We'll look at alcohol. I wonder if alcohol wasn't seen as such a big deal because it's negative side effects weren't as severe back in the day. It wasn't a requirement to obey the WoW until 1902 (I think). What else happened around that time? Cars happened. Assembly line production began in 1902, then expanded by Ford in 1914. Cars were about to become a big thing in American life. Maybe drunk driving and its associated risks for accidents, and unnecesary shortening of innocent life contributed to this change. Previously, drinking did damage to your liver, but didn't hurt others the way it does/can in modern society.

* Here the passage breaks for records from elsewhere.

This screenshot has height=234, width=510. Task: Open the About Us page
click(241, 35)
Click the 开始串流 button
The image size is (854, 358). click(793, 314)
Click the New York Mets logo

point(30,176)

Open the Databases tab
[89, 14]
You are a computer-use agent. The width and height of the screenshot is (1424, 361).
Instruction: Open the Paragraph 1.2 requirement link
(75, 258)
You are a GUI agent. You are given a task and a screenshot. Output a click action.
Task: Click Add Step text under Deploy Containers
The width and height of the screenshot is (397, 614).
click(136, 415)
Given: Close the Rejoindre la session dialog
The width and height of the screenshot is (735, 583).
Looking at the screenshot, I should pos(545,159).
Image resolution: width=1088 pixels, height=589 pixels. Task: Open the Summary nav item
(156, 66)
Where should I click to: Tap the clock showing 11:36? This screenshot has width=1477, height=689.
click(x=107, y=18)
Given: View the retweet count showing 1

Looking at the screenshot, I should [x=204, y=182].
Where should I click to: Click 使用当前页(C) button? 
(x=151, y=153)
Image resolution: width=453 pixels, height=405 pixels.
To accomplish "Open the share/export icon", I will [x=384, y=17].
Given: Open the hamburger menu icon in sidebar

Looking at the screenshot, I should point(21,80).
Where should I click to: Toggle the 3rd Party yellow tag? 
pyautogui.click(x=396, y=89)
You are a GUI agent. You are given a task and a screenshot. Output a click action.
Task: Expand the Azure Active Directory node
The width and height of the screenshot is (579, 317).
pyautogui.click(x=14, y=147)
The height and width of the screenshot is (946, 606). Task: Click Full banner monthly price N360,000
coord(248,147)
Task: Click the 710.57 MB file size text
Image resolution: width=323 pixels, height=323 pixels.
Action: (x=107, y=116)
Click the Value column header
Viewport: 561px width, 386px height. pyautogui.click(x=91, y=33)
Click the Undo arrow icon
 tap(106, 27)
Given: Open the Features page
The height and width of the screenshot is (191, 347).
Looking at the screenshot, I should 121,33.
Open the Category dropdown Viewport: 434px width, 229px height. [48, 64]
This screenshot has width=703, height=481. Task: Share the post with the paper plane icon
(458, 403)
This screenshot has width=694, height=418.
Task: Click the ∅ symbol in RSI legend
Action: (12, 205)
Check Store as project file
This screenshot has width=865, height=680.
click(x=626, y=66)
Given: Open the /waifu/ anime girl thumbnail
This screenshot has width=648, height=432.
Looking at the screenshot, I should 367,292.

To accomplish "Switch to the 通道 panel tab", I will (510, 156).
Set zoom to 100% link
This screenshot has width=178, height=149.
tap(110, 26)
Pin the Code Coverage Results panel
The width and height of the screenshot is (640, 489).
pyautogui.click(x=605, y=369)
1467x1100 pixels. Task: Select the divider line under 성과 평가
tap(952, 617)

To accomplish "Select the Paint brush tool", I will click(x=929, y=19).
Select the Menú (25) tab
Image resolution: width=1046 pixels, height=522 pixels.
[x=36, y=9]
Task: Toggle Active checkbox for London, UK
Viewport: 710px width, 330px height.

A Reverse Example: Chastity
Chastity has always been taught by the prophets, and violations of it considered terrible, yet the consequences of such sins have varried dramatically over time. In the Old Testament, we read of many who were killed for such indescretions. It seems as though adultery was seen as paramount in its gravity, compared with other sexual sins that didn't involve breaking a marriage vow.
This is in stark contrast with the way these sins are treated in the church today. Adultery and fornication are grounds for excommunication, but that is nothing compared to the harsh penalties of ages past. No death, no stoning, etc. But why the change?
Is is possible that this could be for similar reasons. The dangers of non-marital sexual adventures is, when using technologies (latex condoms) availible today, and common sense, perhaps not as detrimental to health as it would have been in the past.
I dunno, I'm rather skeptical. Plus, I don't know how to factor in more relaxed positions in the past that I've skipped over. For example, Alma chastised his son Corianton for going after the harlot Isabel... but what happened to him? He was sent right back into the mission field.
It also doesn't explain a more generally relaxed (in my view) view of visiting a prostitute than sleeping with a virgin, which should be the opposite if longer life-span were a real part of the equation.